Diagnostic et traitements

Les bilans sanguins réalisés mettent en évidence une hypoglycémie sévère (indosable au glucomètre), une hypoprotéinémie sévère (34 g/l, norme 52-82), une hypocholestérolémie modérée (0,54 g/l, norme 1,10-3, 20), une hypocalcémie ionisée marquée (0,66 mmol/l, norme 1,25-1,50), une légère hypomagnésémie (9 mg/l, norme 14,0-24,0), une neutrophilie modérée (24,35 x 109/l, norme 5,05-16,76) une légère thrombocytose (643 000/µl, norme 148 000-484 000) et une augmentation modérée de l’activité des GGT (21 UI/l, norme 0-11). Le reste du bilan biochimique étendu, y compris l’ammoniémie, est dans les normes. Une échographie réalisée quelques jours avant à la clinique du vétérinaire traitant par un spécialiste en radiologie avait montré la présence d’épanchements abdominal et pleural marqués, une discrète adénomégalie hépatique, un épaississement jéjunal léger et une muqueuse légèrement hyperéchogène.

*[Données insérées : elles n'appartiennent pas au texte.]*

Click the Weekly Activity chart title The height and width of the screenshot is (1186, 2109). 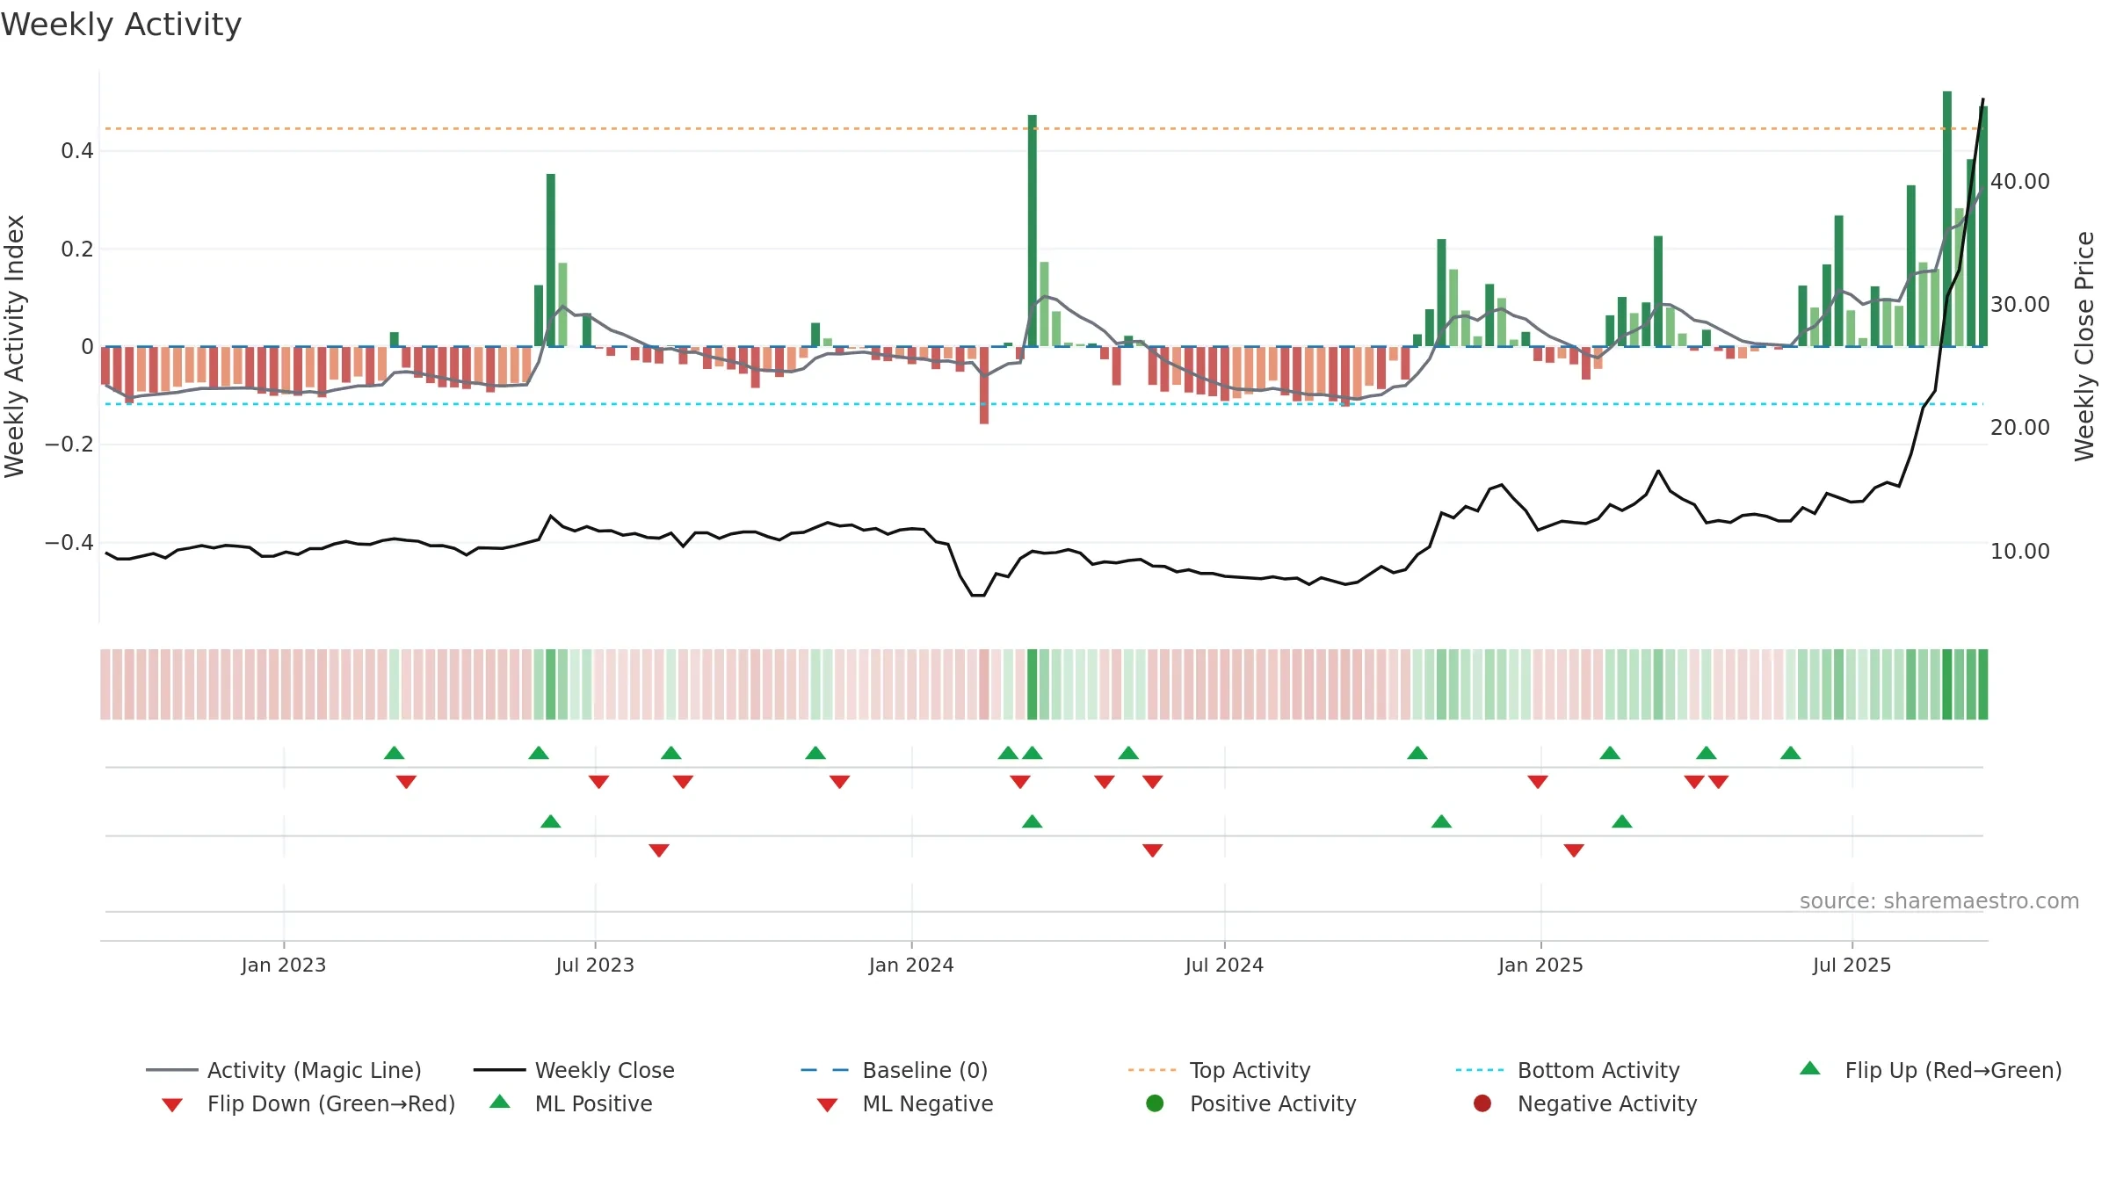tap(121, 25)
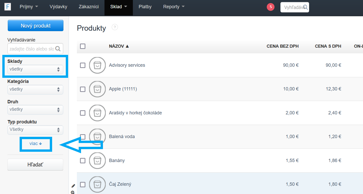Image resolution: width=363 pixels, height=194 pixels.
Task: Expand the Typ produktu dropdown
Action: 35,130
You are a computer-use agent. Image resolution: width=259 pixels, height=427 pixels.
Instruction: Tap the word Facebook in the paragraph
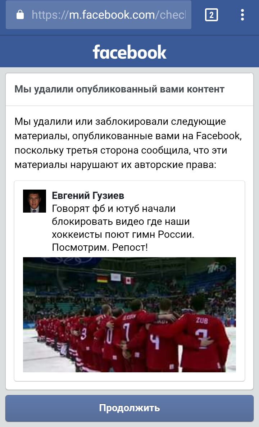tap(218, 136)
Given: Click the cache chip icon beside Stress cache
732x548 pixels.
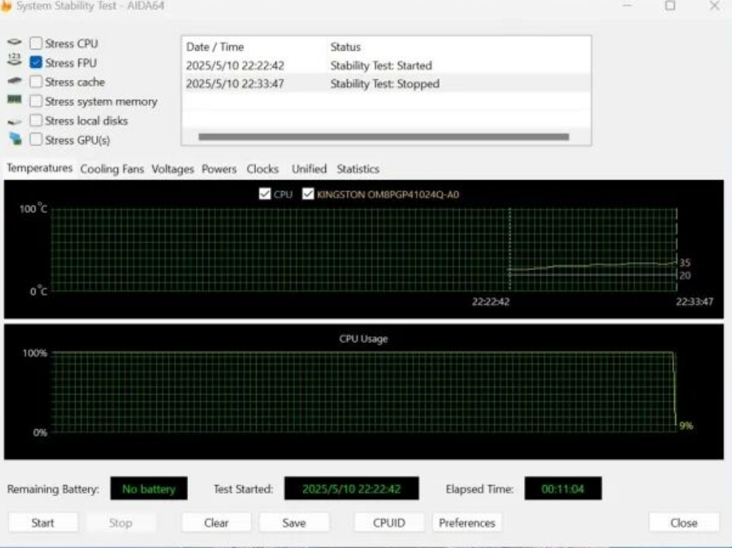Looking at the screenshot, I should pos(14,82).
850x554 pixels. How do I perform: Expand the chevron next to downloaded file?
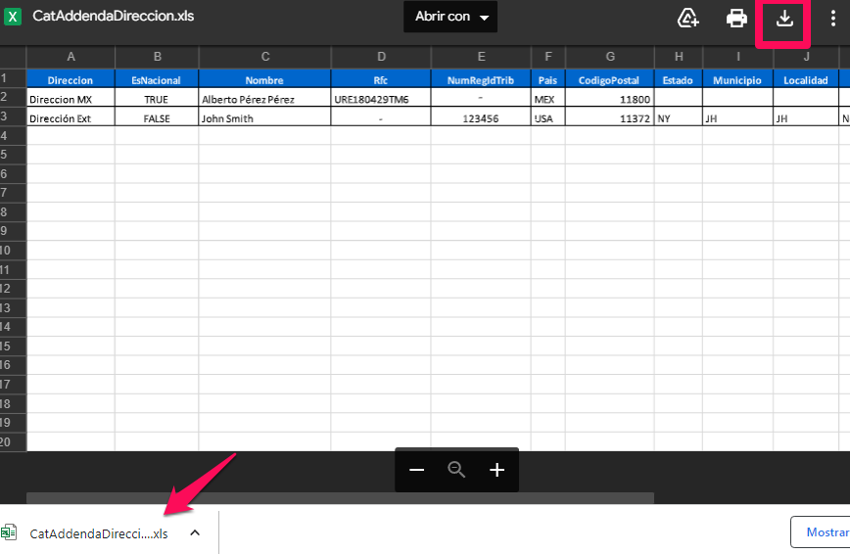pyautogui.click(x=195, y=532)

La gestion d’urgence initiale consiste en une correction de l’hypoglycémie par des bolus de dextrose (2 bolus de 0,25 g/kg) suivi d’une perfusion de ringer lactate normokaliémique supplémenté en glucose à 5 %, d’un bolus de calcium carbonate (0,5 ml/kg en IV lente), d’une supplémentation de magnésium (0,9 mEq/kg/j le premier jour, puis 0,5 mEq/kg/j le second jour), d’antibiotiques (sulbactam* 30 mg/kg IV toutes les 8 heures), de maropitant (1 mg/kg/j par voie IV), d’une thoracocentèse et de la mise en place d’une sonde nasale d’oxygénothérapie.

Une fois la chienne stabilisée, d’autres tests sont réalisés pour avancer sur le diagnostic : un bilan malabsorption (TLI, folates, vitamine B12) revient normal, une mesure de l’antithrombine III montre une diminution à 86 %, et un rapport protéines/créatinine urinaire est normal à 0,5.

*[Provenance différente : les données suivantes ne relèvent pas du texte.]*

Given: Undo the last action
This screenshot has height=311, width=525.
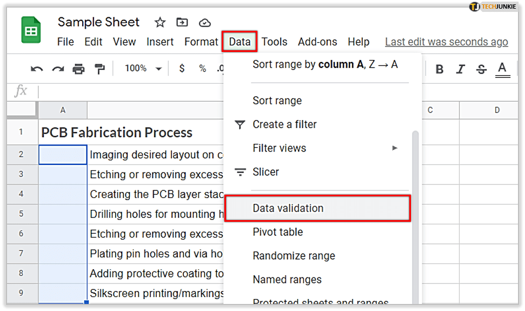Looking at the screenshot, I should pos(37,69).
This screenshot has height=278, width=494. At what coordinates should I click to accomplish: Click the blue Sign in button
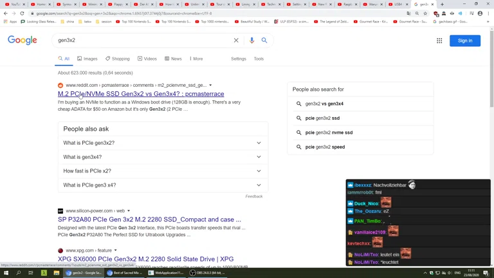coord(465,41)
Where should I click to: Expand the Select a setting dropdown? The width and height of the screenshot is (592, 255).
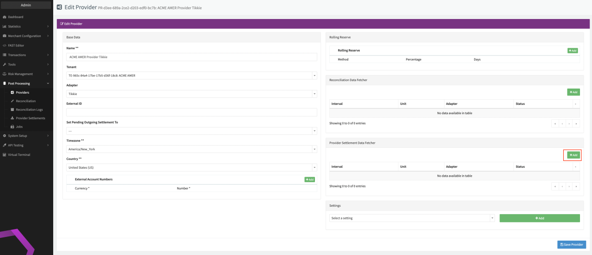[412, 218]
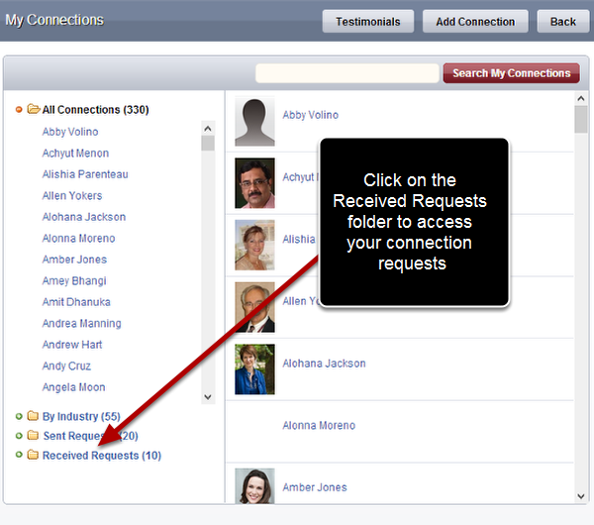The width and height of the screenshot is (594, 525).
Task: Click the Received Requests folder icon
Action: pyautogui.click(x=33, y=456)
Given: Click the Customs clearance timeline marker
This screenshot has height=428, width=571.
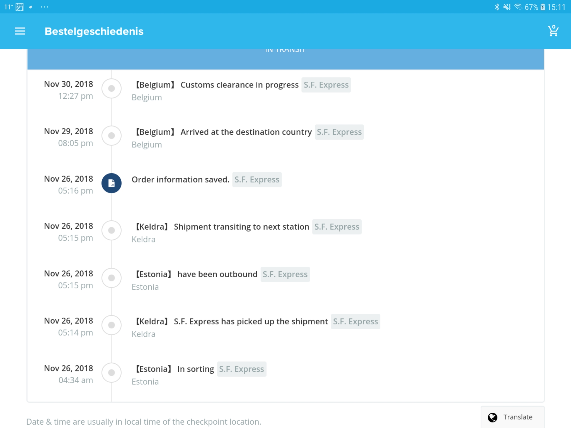Looking at the screenshot, I should [112, 88].
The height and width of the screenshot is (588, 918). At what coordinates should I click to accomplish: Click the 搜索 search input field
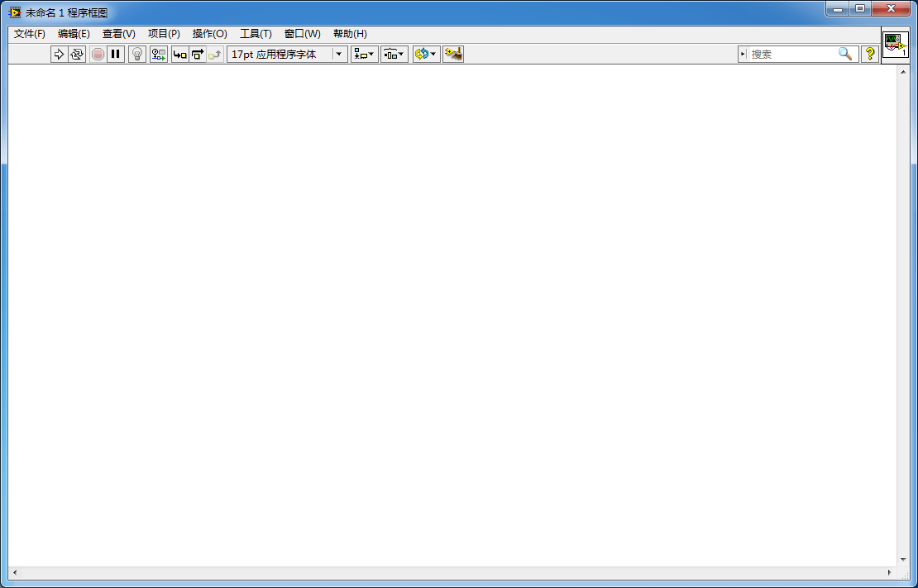(x=792, y=54)
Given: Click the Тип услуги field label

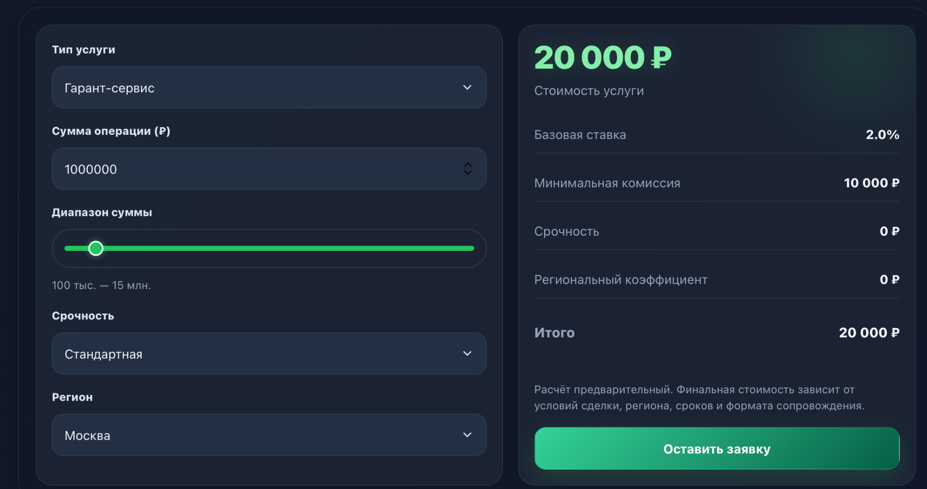Looking at the screenshot, I should (x=84, y=50).
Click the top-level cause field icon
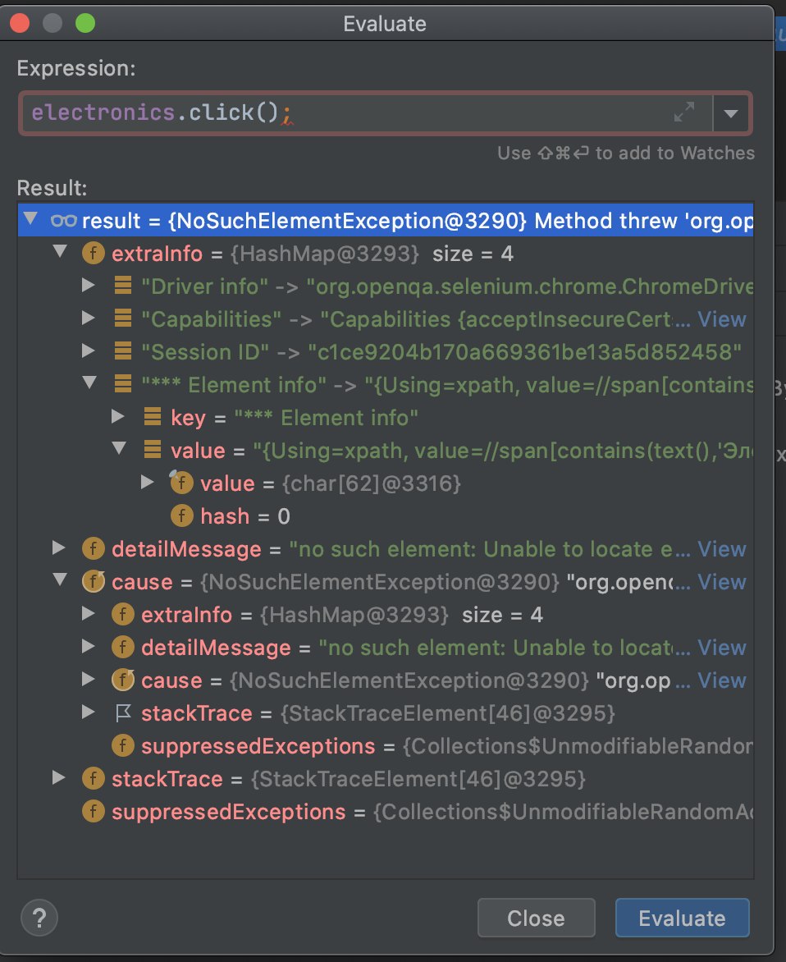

Pour des raisons financières et pour éviter le risque anesthésique, l’endoscopie digestive n’est pas réalisée. Pour les mêmes raisons, un test d’acides biliaires et une stimulation ACTH ne sont pas entrepris, ce qui aurait permis d’exclure l’insuffisance hépatique et la maladie d’Addison comme cause de l’hypoprotéinémie, de l’hypocholestérolémie et de l’hypoglycémie.

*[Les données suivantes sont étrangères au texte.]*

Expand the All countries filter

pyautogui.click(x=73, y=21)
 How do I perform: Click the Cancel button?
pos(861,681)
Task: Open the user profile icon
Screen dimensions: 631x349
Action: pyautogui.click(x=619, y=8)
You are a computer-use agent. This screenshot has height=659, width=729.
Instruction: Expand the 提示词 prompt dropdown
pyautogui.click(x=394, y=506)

Une entéropathie exsudative avec inflammation lymphoplasmocytaire et lymphangiectasie est suspectée du fait de la race, celle-ci étant probablement associée à une translocation bactérienne secondaire pour expliquer les crises d’hypoglycémie.

Un traitement à base de corticoïdes (0,9 mg/kg per os, 2 fois/j), de fenbendazole (66 mg/kg/j per os pendant 5 jours), d’amoxicilline-acide clavulanique (18 mg/kg per os 2 fois/j pendant 7 jours), d’alfacalcidol* (0,1 µg/kg/j) et de clopidogrel* (2,1 mg/kg/j) a été mis en place. L’alimentation est changée (croquettes diététiques à visée digestive et pauvres en graisses, et blanc d’œuf cuit).

Suivi

Une résolution rapide des symptômes est observée, ainsi qu’une normalisation du bilan sanguin (protéinémie, magnésémie et calcémie notamment), permettant l’arrêt du clopidogrel et une diminution de la corticothérapie.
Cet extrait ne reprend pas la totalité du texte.